- _EXERCISE DIRECTIONS_:
Can you lay out the lines below as a numbered list, skipping any blank lines and leaving the pictures out?

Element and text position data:

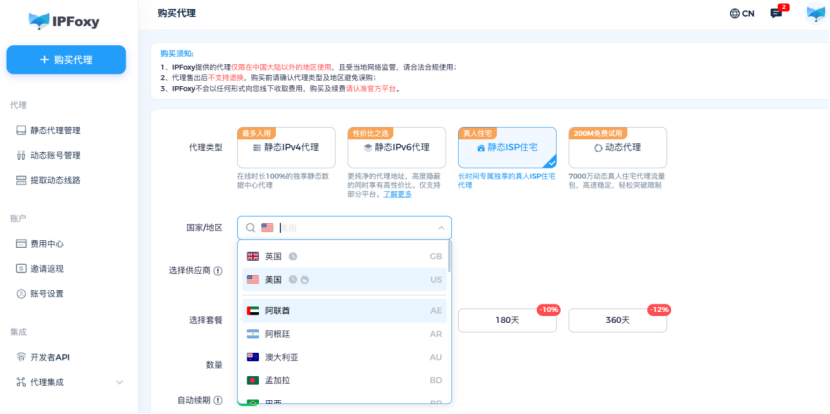The image size is (830, 414).
Task: Open the message notifications icon
Action: [x=776, y=14]
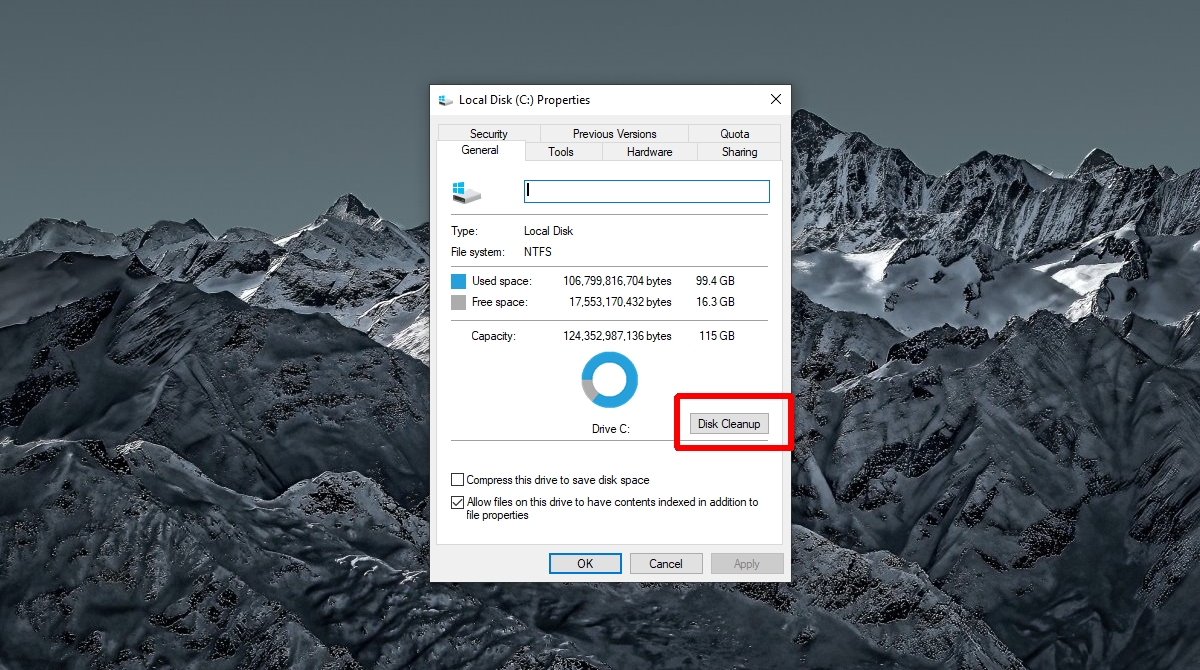Focus the drive label text field
Image resolution: width=1200 pixels, height=670 pixels.
point(647,191)
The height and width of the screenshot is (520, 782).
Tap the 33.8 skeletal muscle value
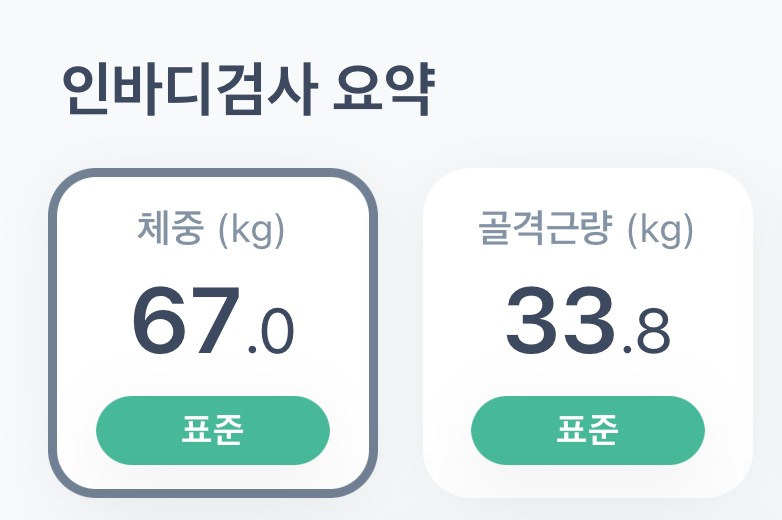coord(587,322)
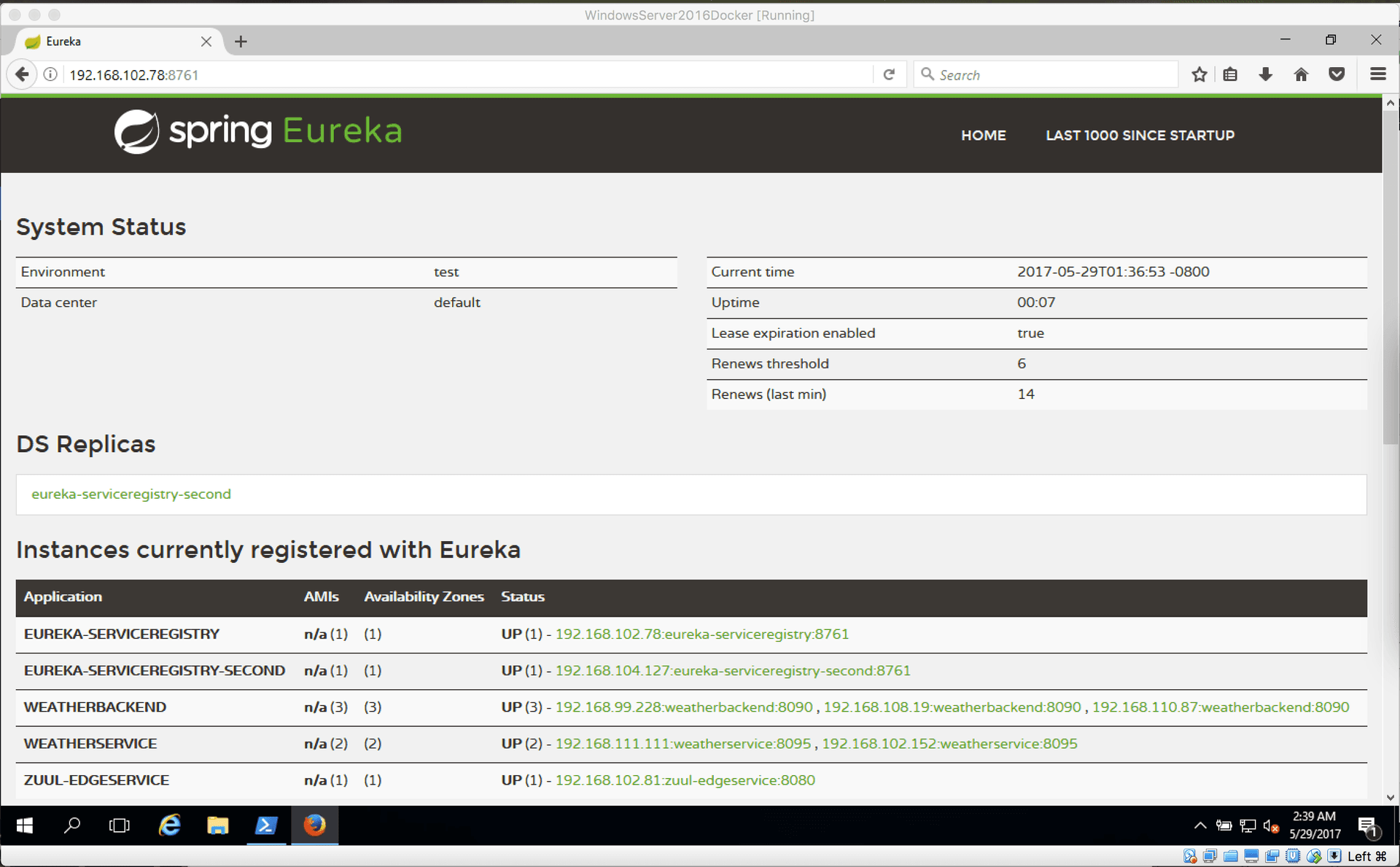The height and width of the screenshot is (867, 1400).
Task: Reload the page with refresh icon
Action: [x=889, y=74]
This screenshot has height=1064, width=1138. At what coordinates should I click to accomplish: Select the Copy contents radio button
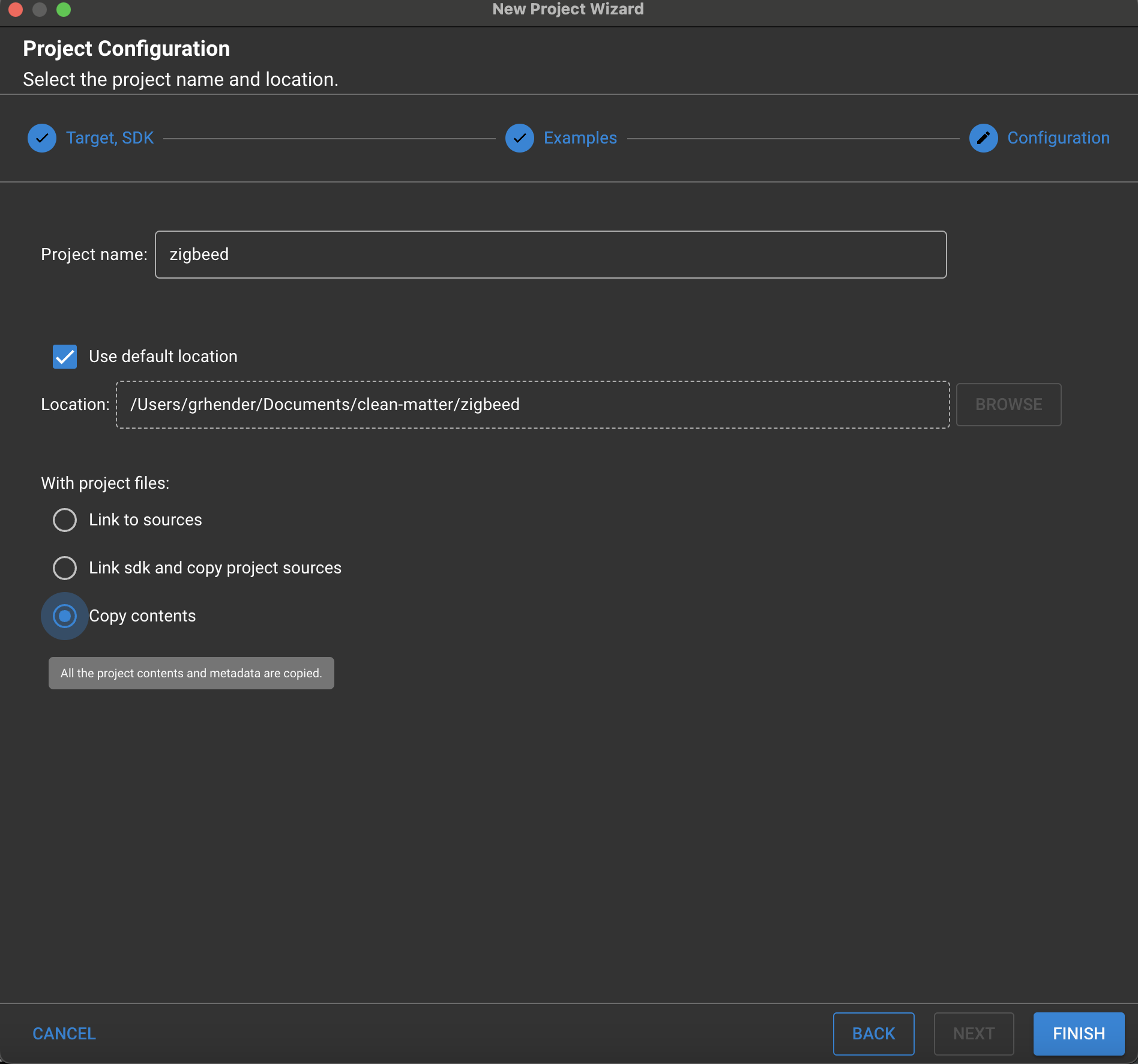[65, 616]
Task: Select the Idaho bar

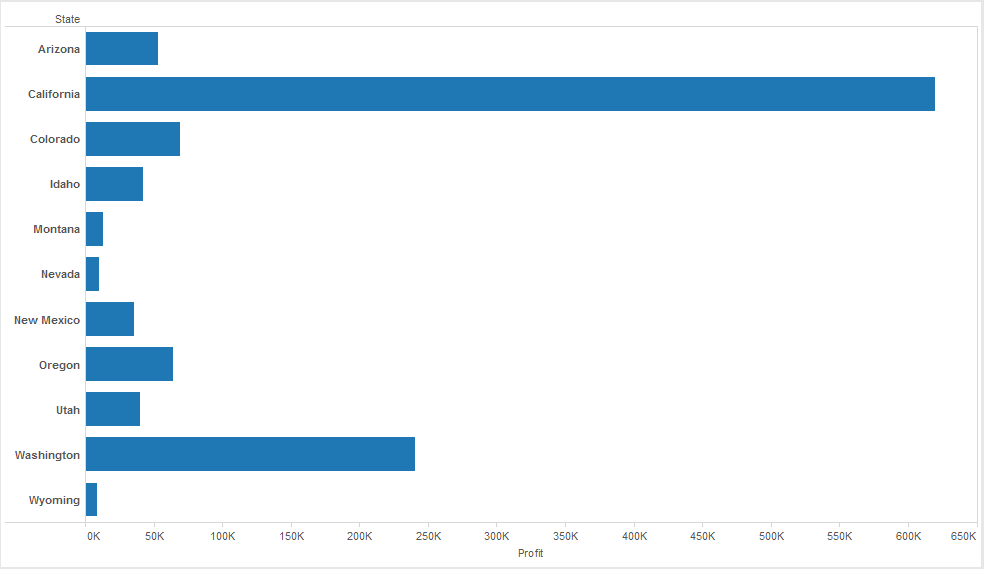Action: (x=114, y=184)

- _RESULT FOR THIS TASK_:
1. The image size is (830, 414).
2. Task: Open the message notifications icon
3. Action: [x=776, y=14]
4. Focus the drive label text field
5. Image resolution: width=1200 pixels, height=670 pixels.
6. point(647,191)
7. The height and width of the screenshot is (520, 782).
8. Tap the 33.8 skeletal muscle value
9. coord(587,322)
10. The height and width of the screenshot is (867, 1400).
11. Task: Reload the page with refresh icon
12. Action: [x=889, y=74]
13. This screenshot has height=1064, width=1138. At what coordinates should I click to accomplish: Select the Copy contents radio button
14. [65, 616]
15. Task: Select the Idaho bar
16. Action: (x=114, y=184)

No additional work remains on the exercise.